Alles kann passieren, von einer neuen Vereinbarung zwischen den Kräften, die die Regierung Bolsonaro bilden, bis hin zu einer Meuterei der Polizei und einer Konfrontation zwischen Polizei und Streitkräften. Verschlimmert wird die Lage dadurch, dass sich die Armut im Land ausbreitet und die Grundversorgung mit Lebensmitteln in immer mehr Regionen nicht mehr funktioniert. Die Reaktion derjenigen, die von der Krise betroffen sind, kann jeden Moment erfolgen.

Einige wissenschaftliche Untersuchungen berichten, dass es etwa 15 Millionen BrasilianerInnen gibt, die am schwerwiegenden Problem der Fehl- und Unterernährung leiden. In mehreren Großstädten bilden sich riesige Schlangen vor den Stellen, an denen kostenlose Mahlzeiten ausgegeben werden, denn die meisten Armen können mit den kleinen Rationen der Nothilfe nicht überleben.

Da die Linke jedoch keine Richtung vorgibt, schließen sich womöglich viele der Armen  Rechtspopulismus und sogar Faschismus an, die sie davon überzeugen, dass die Wirtschaftskrise im Land von den „KommunistInnen“ (einschließlich rechter GouverneurInnen!) und „Petistas“ (Mitglieder und AnhängerInnen der PT) verursacht wird, die die Menschen an der Arbeit hindern – wegen der „hysterischen Maßnahmen“ (Lockdown) zur Abwehr der Pandemie.

Zusammenfassend kann man sagen, dass Brasilien ein Pulverfass ist, und es kann sein, dass Bolsonaro selbst die Lunte anzündet. In Streitkräfte und Centrão darf es keine Illusionen geben. Wenn sich die Krise noch weiter zuspitzt, könnte die Bourgeoisie zu irgendeiner Form des Ausnahmezustands oder einer anderen autoritären Form der Krisenpolitik greifen einschließlich eines Putsches der faschistischen Kräfte um Bolsonaro (z. B. in der Militärpolizei und den Milizen). Darauf muss die Linke vorbereitet sein und demokratische Grundrechte verteidigen.

Perspektive

Es muss eine Einheitsfront aufgebaut werden, um einem solchen autoritären Versuch entgegenzutreten und ihn mit einem Generalstreik unter Kontrolle der einfachen Mitglieder der Gewerkschaften und der Organisationen der arbeitenden Armen in den Städten und auf dem Land zu beantworten. Gleichzeitig muss der Kampf gegen die Pandemie und die schwere Wirtschaftskrise kombiniert werden, indem den Bolsonaristas und den korrupten Kräften in Gestalt der bürgerlichen GouverneurInnen die Kontrolle über die Antikrisen- und Antipandemie-Maßnahmen entzogen wird.
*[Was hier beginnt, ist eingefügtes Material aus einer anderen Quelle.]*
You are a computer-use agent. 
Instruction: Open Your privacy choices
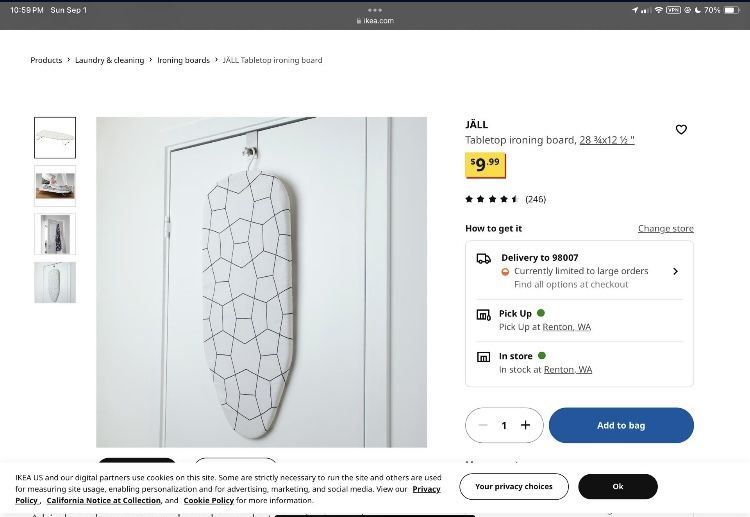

Ein solidarischer Lockdown von nicht lebensnotwendigen Teilen der Wirtschaft muss mit der Übernahme der Kontrolle über die Lebensmittelversorgung der Armen und Arbeitslosen und einem Notfallplan für das kollabierende Gesundheitssystem kombiniert werden. Nicht „Lula 2022“, sondern der Kampf für eine ArbeiterInnen- und BäuerInnenregierung, die die Kontrolle über ein solches Programm übernimmt, ist der Ausweg aus der Pulverfass-Situation!